The Kings Fund in 2017 reported that there is emerging evidence that social prescribing can lead to a range of positive health and wellbeing outcomes, including helping to alleviate depression and anxiety.
It is anticipated that a short inquiry will allow Committee Members to discuss the role of social prescribing for sport and physical activity being key contributors to preventative self-care for health and wellbeing. It will allow consideration of some of the barriers to and drawbacks of social prescribing as a means to increase exercise and sporting participation levels. It will also complement the ongoing inquiry into Primary Care by considering the role of the GP and the multi-disciplinary team in encouraging better self-care and higher levels of physical activity.
'Social prescribing' has been advocated and used at least since the 1990s, and has become more widely used in Scotland with the establishment of Community Links Workers (CLWs). The Scottish Government has been committeed to a GP Link Worker Programme since pilots in 2014, and in 2016 the SNP made a manifesto commitment:
'Scotland's most deprived communities need additional support, so we will recruit at least 250 Community Link Workers to work in GP surgeries and direct people to local services and support.'
The Memorandum of Understanding, which is aligned to the new GMS contract provides more detail about the multi-disciplinary team, aimed at reducing the workload of GPs, and includes reference to CLWs.

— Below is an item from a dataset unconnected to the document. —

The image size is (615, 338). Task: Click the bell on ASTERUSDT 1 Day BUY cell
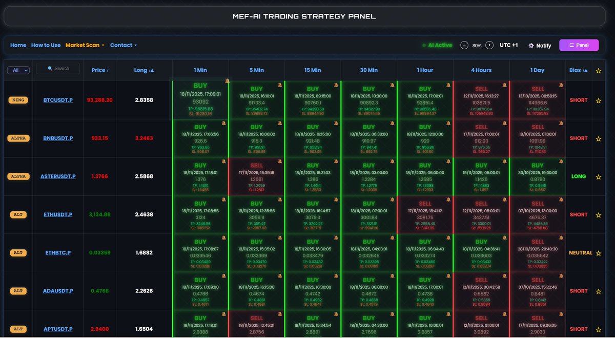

The implementation of CLWs within primary care and community facilities recognises that some people approach GPs and other health professionals when the cause of their distress or problem might not be clinical in nature. CLWs are in place to support and signpost people to more appropriate services and sources of support such as debt advice organisations, befriending schemes or walking groups for example.
It should be noted that social prescribing in Scotland does not tend to be used to encourage people to be more actuve per se, but to improve more general heath and mental wellbeing, so can include referrals to many different sorts of activities.
The work to develop the role of CLWs in Scotland is being led by NHS Scotland's Public Health Network (ScotPHN).